The Emerging Uses of Nanoscale Materials to Augment Fluorescence-Guided Neurosurgery
Forging the frontiers of image-guided neurosurgery is the emerging use of nanoscale materials for the detection and treatment of tumor cells in neurosurgical procedures. Nanoscale materials are self-assembling polymeric systems measuring less than 1,000 nm in their longest axis. These systems can be organic or inorganic in nature, and can be functionalized with targeting moieties to facilitate delivery across the BBB into the CNS with the ability to then deliver payload to specific cells of interest in the brain. Nanoparticles (NP) that have been developed for potential CNS applications typically have a maximal diameter of ∼100 nm to facilitate trafficking across the tight junctions of the BBB. We previously developed a liposomal NP of ∼100 nm in diameter that was functionalized with a fluorophore and transferrin to enable transferrin receptor-mediated transcytosis across the BBB to deliver dual combination therapies to glioma brain tumors in mice (Lam et al., 2018). Other researchers have developed mesoporous silica NPs, magnetic iron oxide NPs, gold NPs, copolymers, and carbon nanotubes, for delivery of cargo into the brain (a summary of these nanoplatforms with accompanying references are provided in Table 1). Functionalization of NPs with surface moieties such as transferrin, folate, cyclic RGD peptide, or angiopep-2, that enable trafficking across the BBB and targeting to tumor cells in vivo can improve specificity of delivery, although the effectiveness of receptor targeting of NPs in solid tumors has been recently questioned (Obaid, 2021 #233). We have provided a tabular summary of these NP formulations, specific targeting ligands and sequences, along with potential applications for use in neurosurgical oncology for ease of reference for our readers (Table 1).

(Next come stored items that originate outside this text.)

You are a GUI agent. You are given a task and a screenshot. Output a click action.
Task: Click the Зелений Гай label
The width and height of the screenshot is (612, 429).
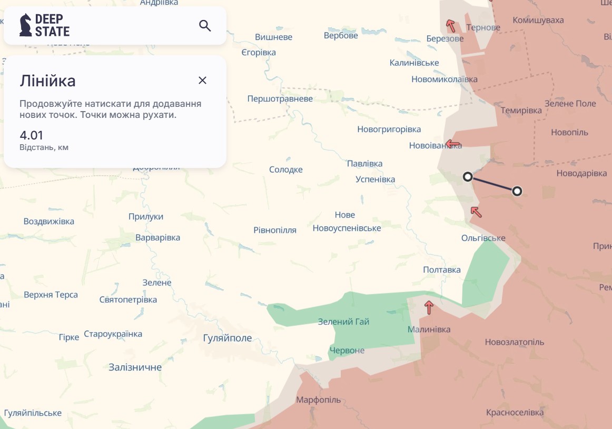click(343, 322)
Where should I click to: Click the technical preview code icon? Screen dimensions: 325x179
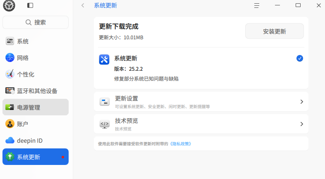tap(105, 124)
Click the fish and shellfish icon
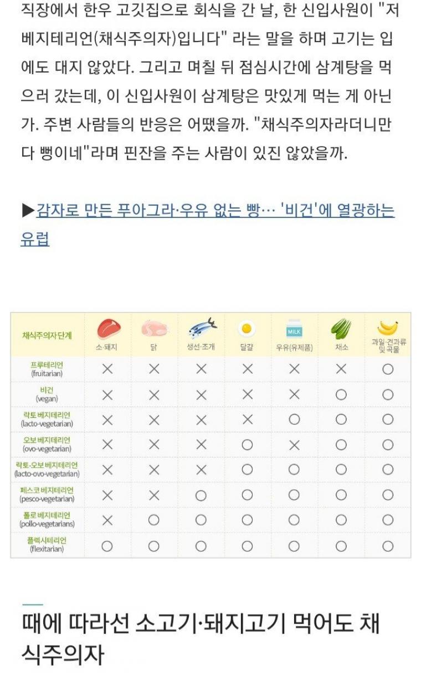The width and height of the screenshot is (421, 676). pyautogui.click(x=202, y=329)
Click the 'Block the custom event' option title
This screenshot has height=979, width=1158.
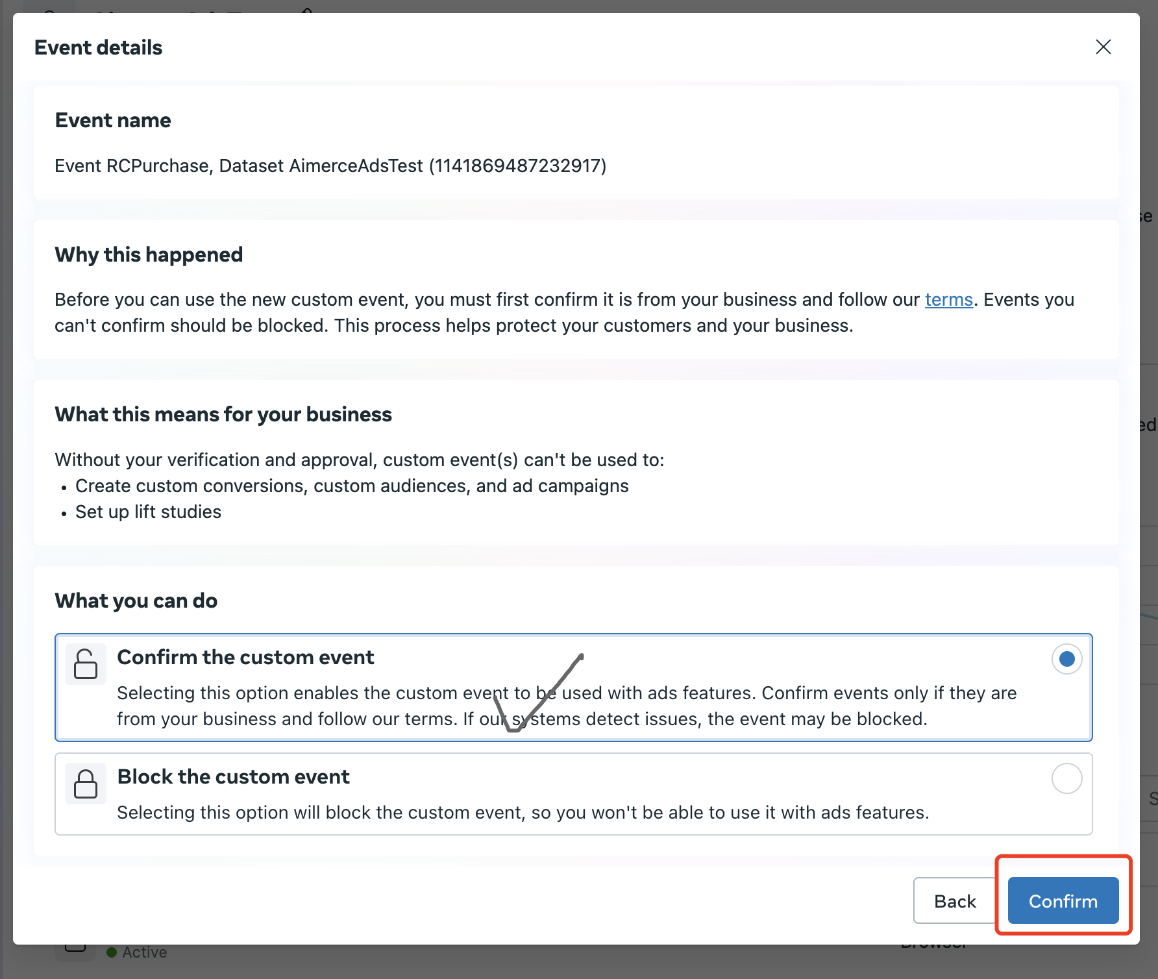(233, 776)
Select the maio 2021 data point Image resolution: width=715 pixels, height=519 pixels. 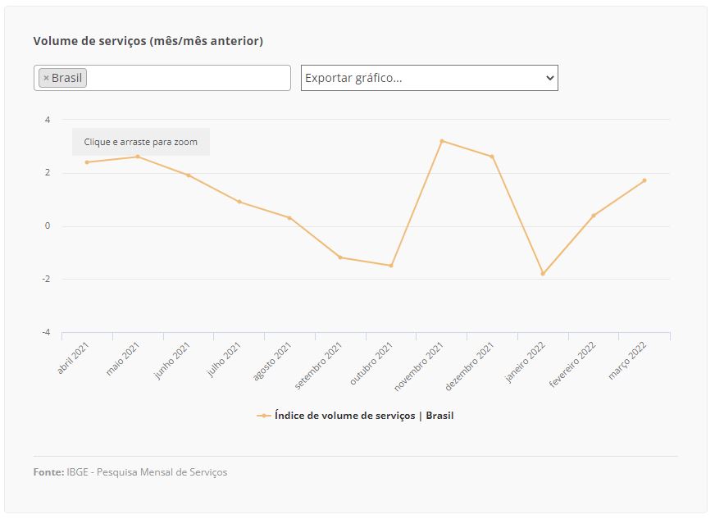pos(138,157)
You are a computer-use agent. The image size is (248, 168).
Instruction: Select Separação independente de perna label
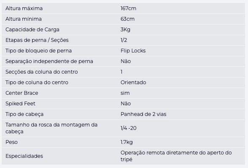49,61
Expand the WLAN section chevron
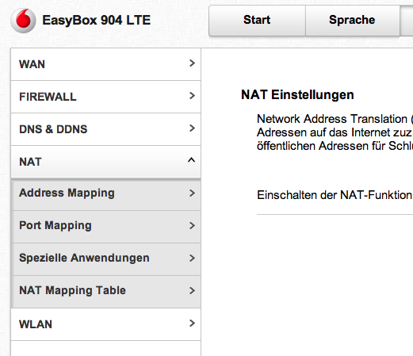The width and height of the screenshot is (413, 356). (x=192, y=323)
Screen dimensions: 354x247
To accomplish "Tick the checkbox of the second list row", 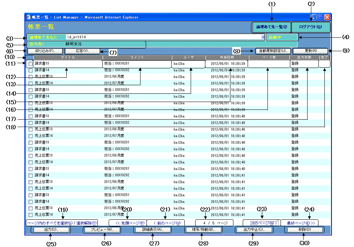I will (x=31, y=70).
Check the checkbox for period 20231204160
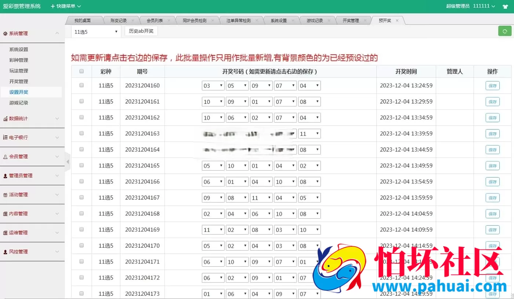 81,85
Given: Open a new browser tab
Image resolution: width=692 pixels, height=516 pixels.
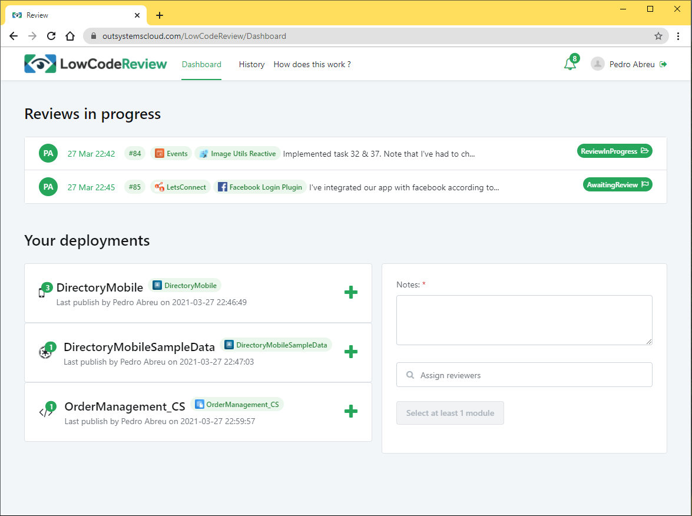Looking at the screenshot, I should tap(160, 15).
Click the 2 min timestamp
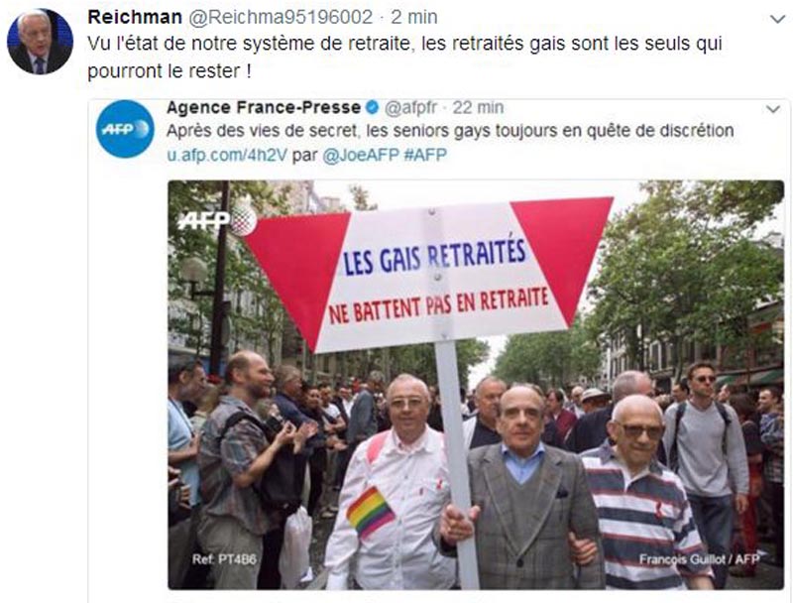 tap(413, 17)
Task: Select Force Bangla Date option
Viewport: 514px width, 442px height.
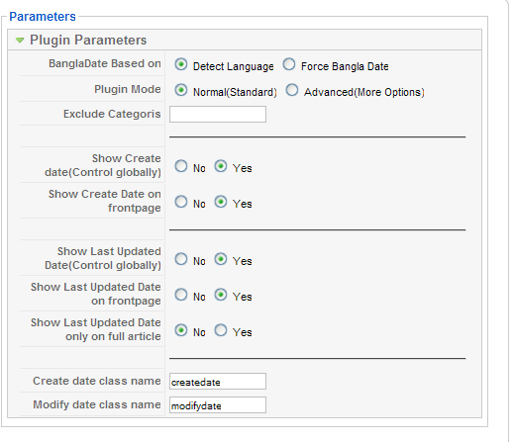Action: [289, 64]
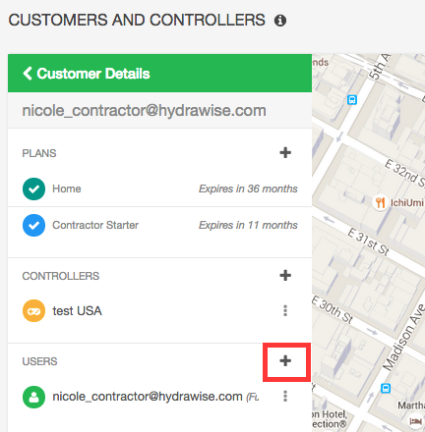The height and width of the screenshot is (432, 425).
Task: Click the E 31st St label on map
Action: point(368,243)
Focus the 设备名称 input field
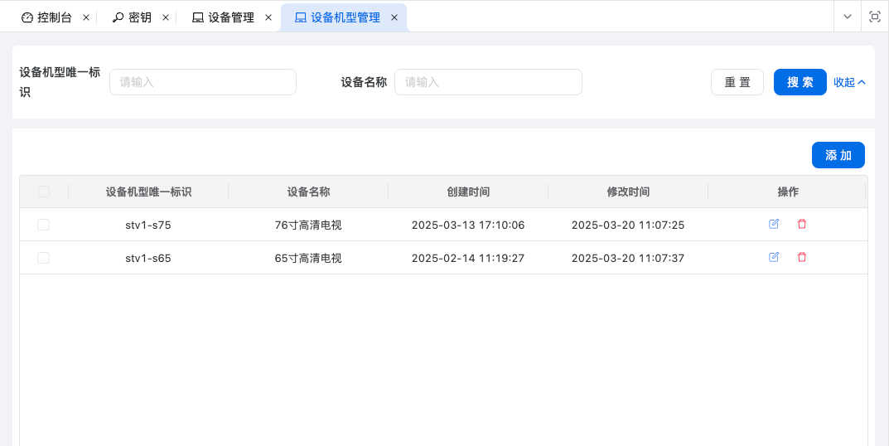 pyautogui.click(x=488, y=82)
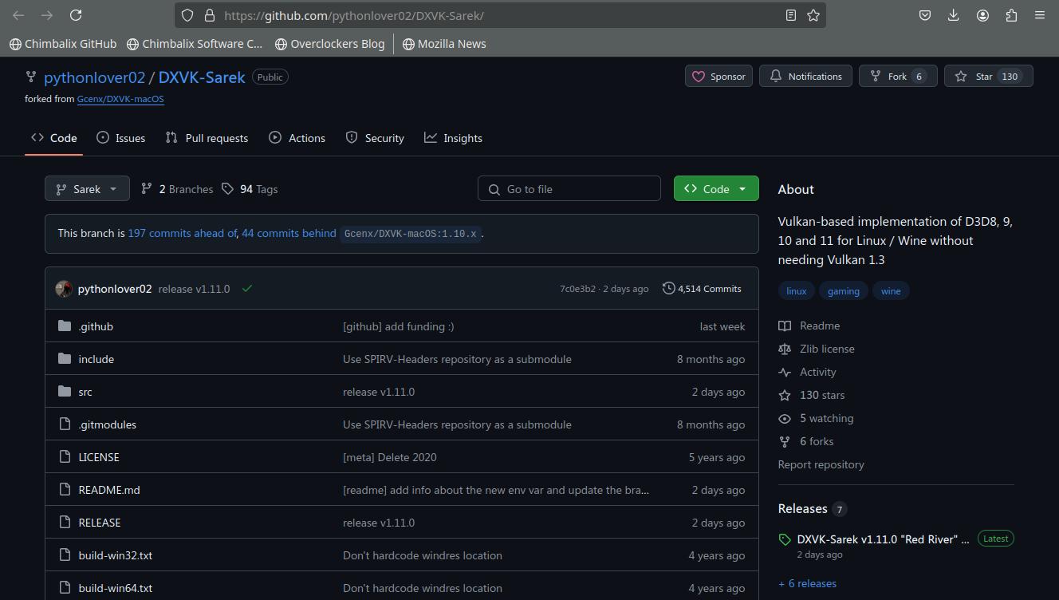
Task: Reload the page with the browser refresh icon
Action: click(x=76, y=15)
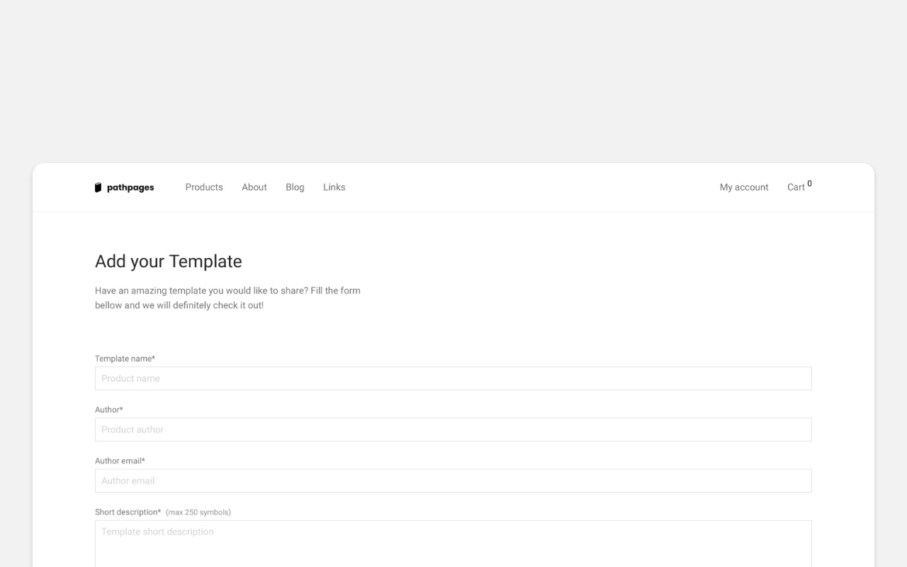Open My account
This screenshot has height=567, width=907.
click(x=744, y=187)
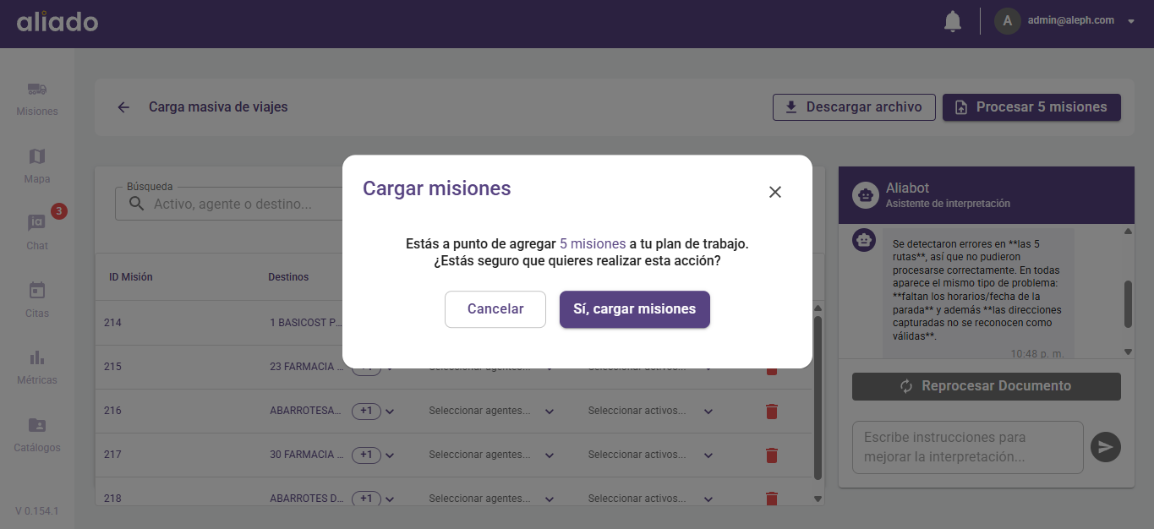1154x529 pixels.
Task: Open Catálogos folder icon
Action: [37, 425]
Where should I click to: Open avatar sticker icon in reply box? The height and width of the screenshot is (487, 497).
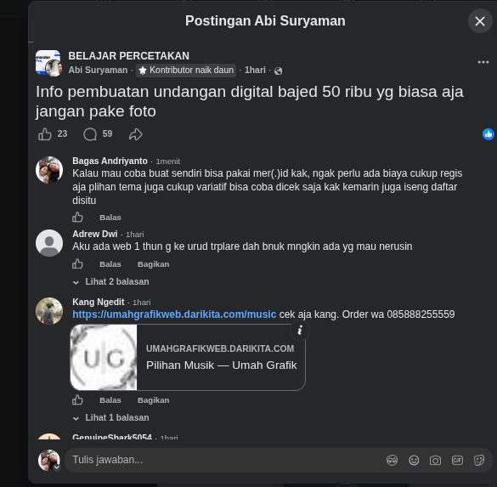[x=393, y=460]
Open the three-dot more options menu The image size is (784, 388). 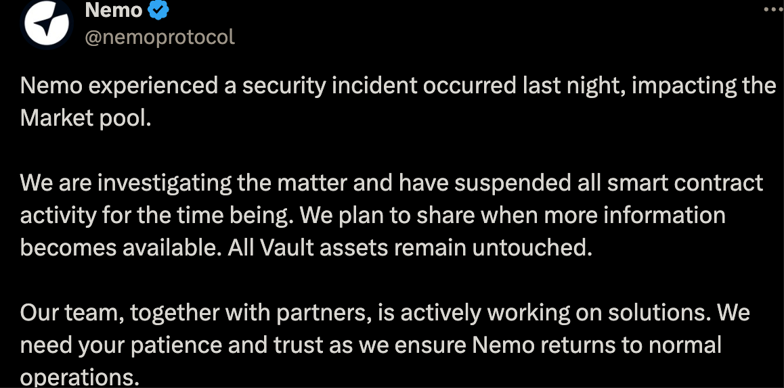point(772,9)
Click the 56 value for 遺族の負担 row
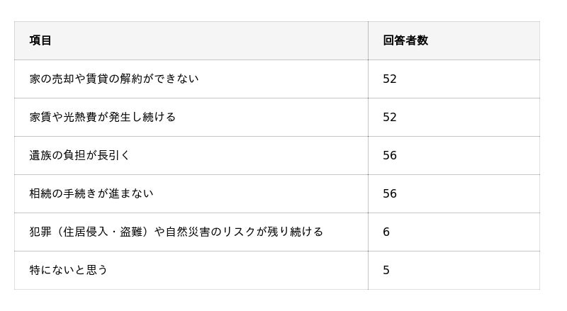 tap(390, 155)
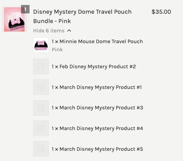183x161 pixels.
Task: Click March Mystery Product #1 placeholder icon
Action: point(41,87)
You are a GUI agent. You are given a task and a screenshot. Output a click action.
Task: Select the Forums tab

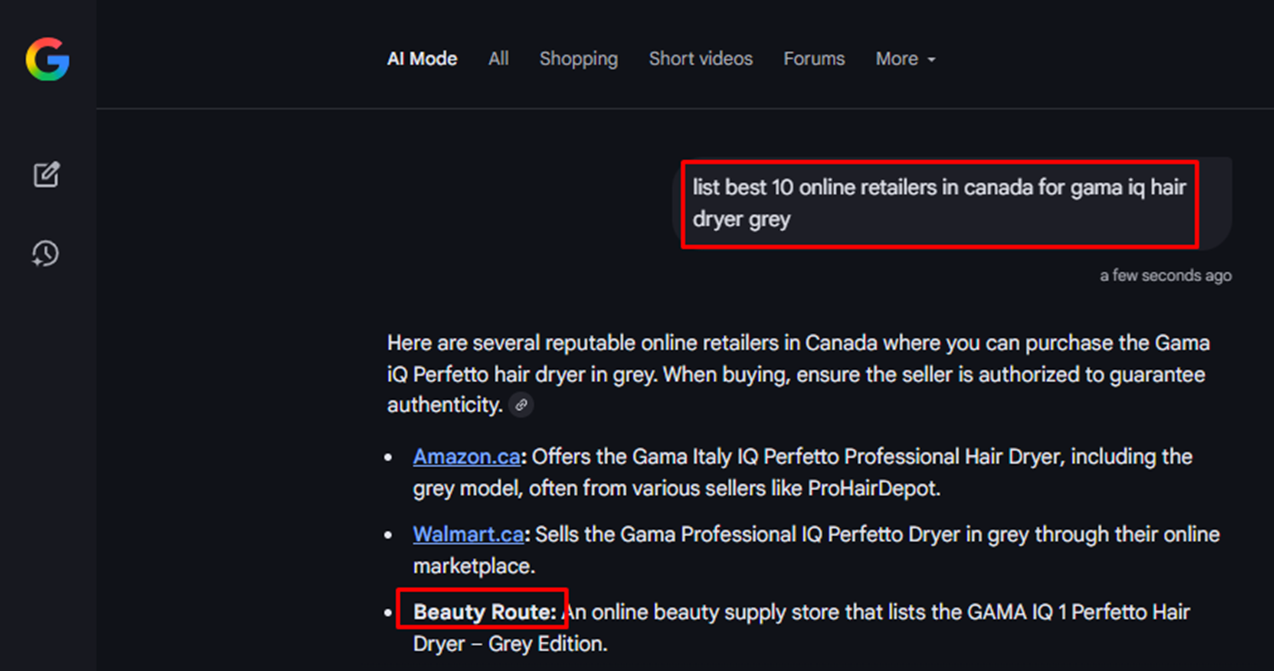(x=814, y=59)
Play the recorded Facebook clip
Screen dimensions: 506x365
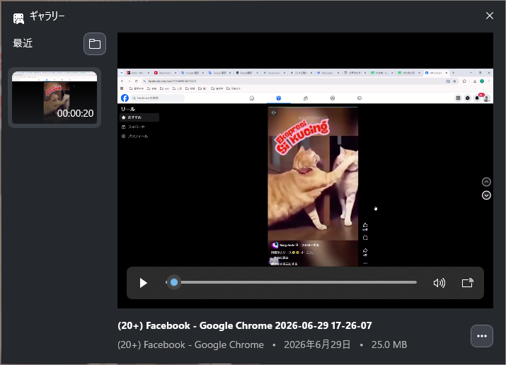(143, 283)
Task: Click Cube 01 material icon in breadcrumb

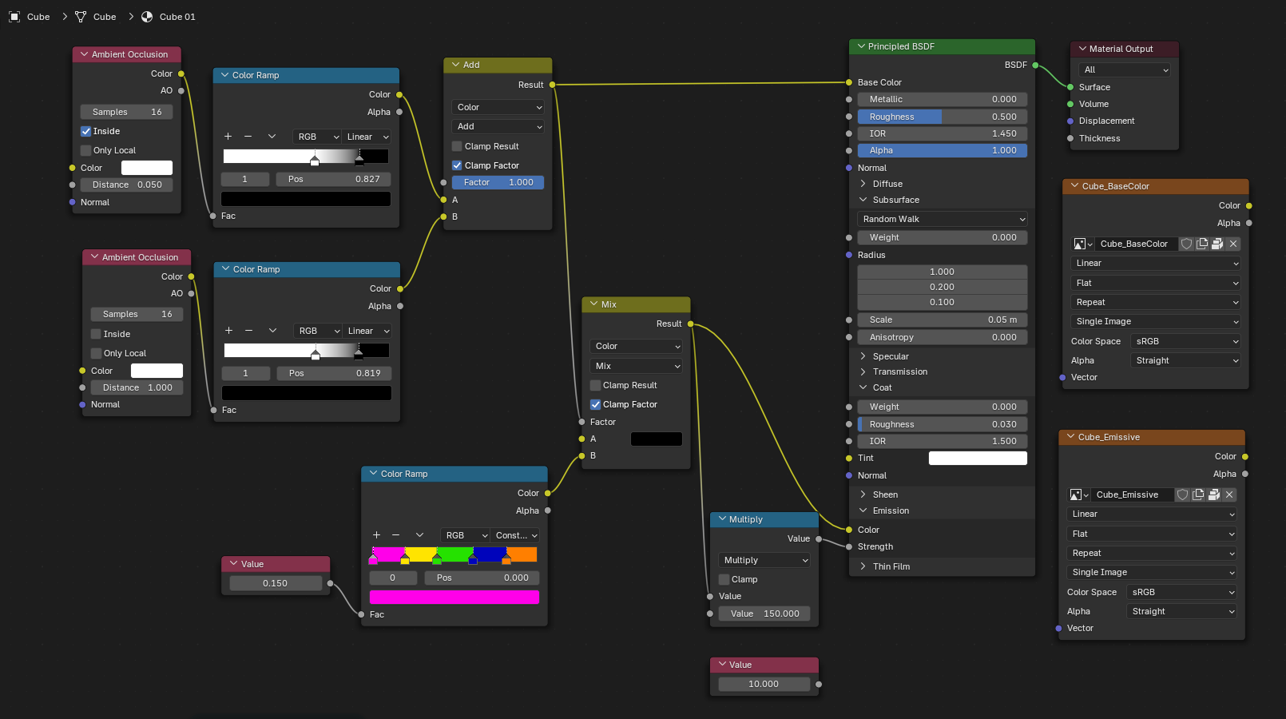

TABLE 1. Summary of different physicochemical and functional properties of nanoparticles with their potential clinical applications in neurosurgical oncology.
The versatility of a single nanoscale delivery system to be multiplexed with detection and treatment capabilities defines it as a theranostic (d'Angelo et al., 2019). The ability of a theranostic to visualize tumor cells in vivo during surgery and track cellular biodistribution and treatment response throughout the course of adjuvant therapy, can allow for time and cost savings while adopting a personalized medicine approach to improve outcomes (d'Angelo et al., 2019; Mendes et al., 2018). For example, a fluorescent-labelled theranostic NP conjugated to a CD133 monoclonal antibody has recently been shown to enable NIR tracking of patient-derived glioma cancer stem cells in an orthotopic mouse model of glioma (Jing et al., 2016). Finally, a fluorescent-tagged monoclonal antibody targeting the epidermal growth factor receptor (EGFR), cetuximab-IRDye800, has recently been shown in a first-in-human trial demonstrating the ability to identify tumor tissue in glioma patients in real-time under NIR FGS with high correlations to pre-operative gadolinium-enhanced MR imaging and post-operative histopathological staining of tissue specimens (Miller et al., 2018), emphasizing the timeliness and importance of discussing novel brain tumor-targeting theranostic technologies that can potentially surpass the sole reliance of the heterogeneously leaky BBB around high grade tumors allowing for delivery of 5-ALA or ICG.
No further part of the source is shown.